We believe that this legislation will pass, timing and the bank tax remain the final question marks, wrote FBR Capital Markets analyst Edward Mills in a research note.

Democratic aides said it was still possible to pass the bill out of Congress by the end of the week.

Democrats are now two votes short of the 60 needed to clear a Republican procedural hurdle in the Senate. Democratic Senator Robert Byrd died on Monday, depriving his party of a needed vote, and Republican Senator Scott Brown said on Tuesday he would withdraw his support unless Democrats strip out a $17.9 billion tax that would apply to large financial institutions.

The tax was added to cover the costs of the bill during a final all-night negotiating session last week.

It is especially troubling that this provision was inserted in the conference report in the dead of night without hearings or economic analysis, Brown wrote in a letter to the Democrats who are handling the bill.

Other moderate Republican senators who previously supported the bill have also expressed reservations over the new tax.

One of those Republicans, Senator Susan Collins of Maine, told reporters she was working with Dodd to get away from the tax and they were making progress.

The bill is not perfect. But I believe if you take out the new bank tax that, on balance, it would improve our financial system and I would support it, she told reporters.

LOOKING FOR MONEY

The plan under consideration would shut down the $700 billion Troubled Asset Relief Program, which was set up in 2008 to buy up toxic assets from banks but was quickly used to bail out teetering Wall Street giants instead.

It has since been tapped to save Detroit automakers, and Democrats considered using it to spur job creation earlier this year.

Shutting it down before it expires in October could please Republicans who have fought its expansion. It also would raise $11 billion to defray the bill's costs, Dodd said.

The shutdown would not affect companies like General Motors that currently rely on the money, a Democratic aide said.

One memo being circulated on Tuesday showed Dodd was also considering a proposal to raise the Federal Deposit Insurance Corp premium ratio to 1.35.

Currently the FDIC by law must maintain the insurance fund at 1.15 percent of banks' covered deposits. The increase in the premium ratio would result in a rate hike on banks.

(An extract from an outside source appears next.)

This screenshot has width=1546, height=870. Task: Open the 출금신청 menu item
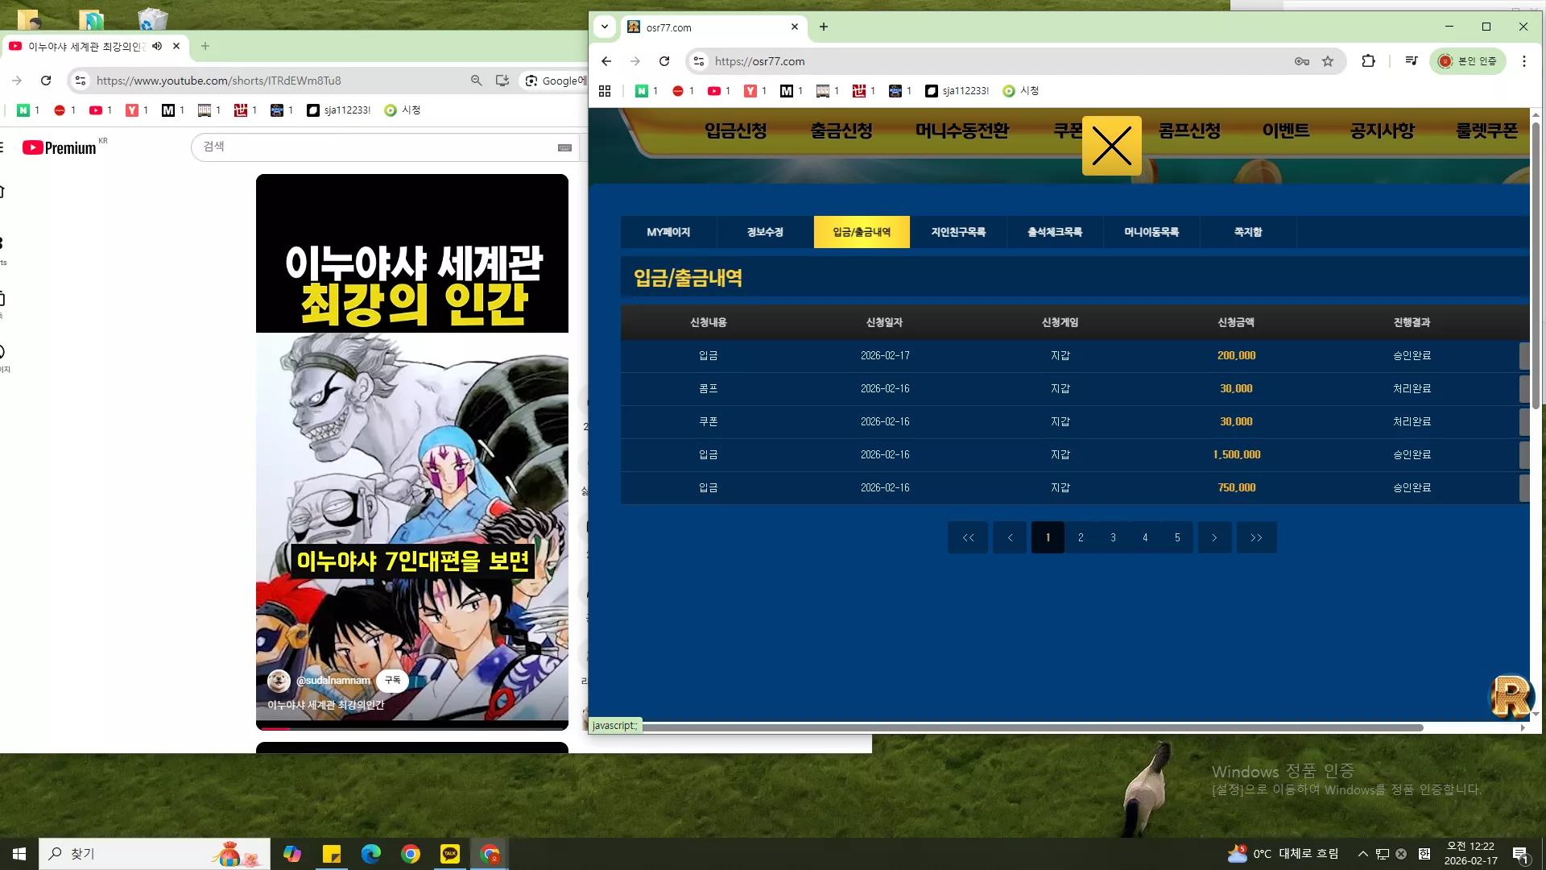(x=841, y=131)
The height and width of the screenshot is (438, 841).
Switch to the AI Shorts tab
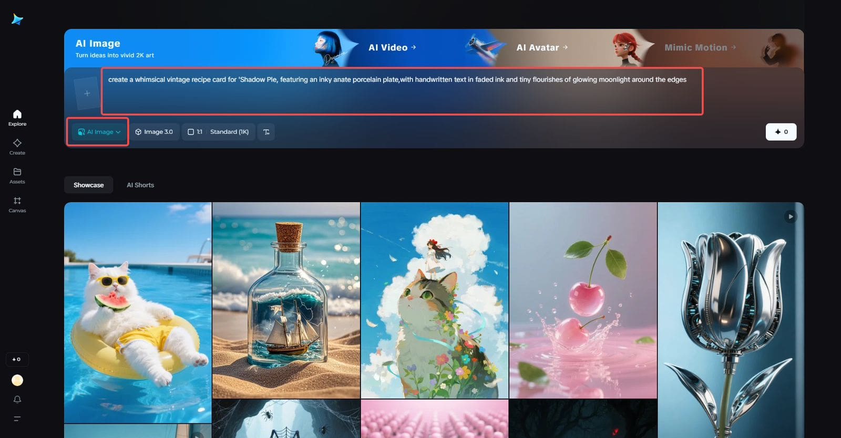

If negotiators agree on a solution, the House could vote on the measure on Wednesday. That conceivably could give the Senate enough time to approve it and send it to Obama by July 4.

The bill, which aims to prevent a repeat of the 2007-2009 financial crisis that shook the global economy, is a top priority for Obama and would give him and fellow Democrats a big legislative win ahead of November congressional elections.

We continue to work with Congress to find all possible paths to ensuring Wall Street reform is enacted as soon as possible, an Obama administration official said.

The legislation would force banks to reduce, but not cease, risky trading and investing; set up a new government process for liquidating troubled financial firms; and establish a new consumer-protection bureau.

Bank stocks fell sharply when the market opened on Tuesday and closed down 4.4 percent, a sharper drop than markets as a whole. The reform bill, instability in Europe and fears of weaker-than-expected earnings were pushing prices lower, analysts said.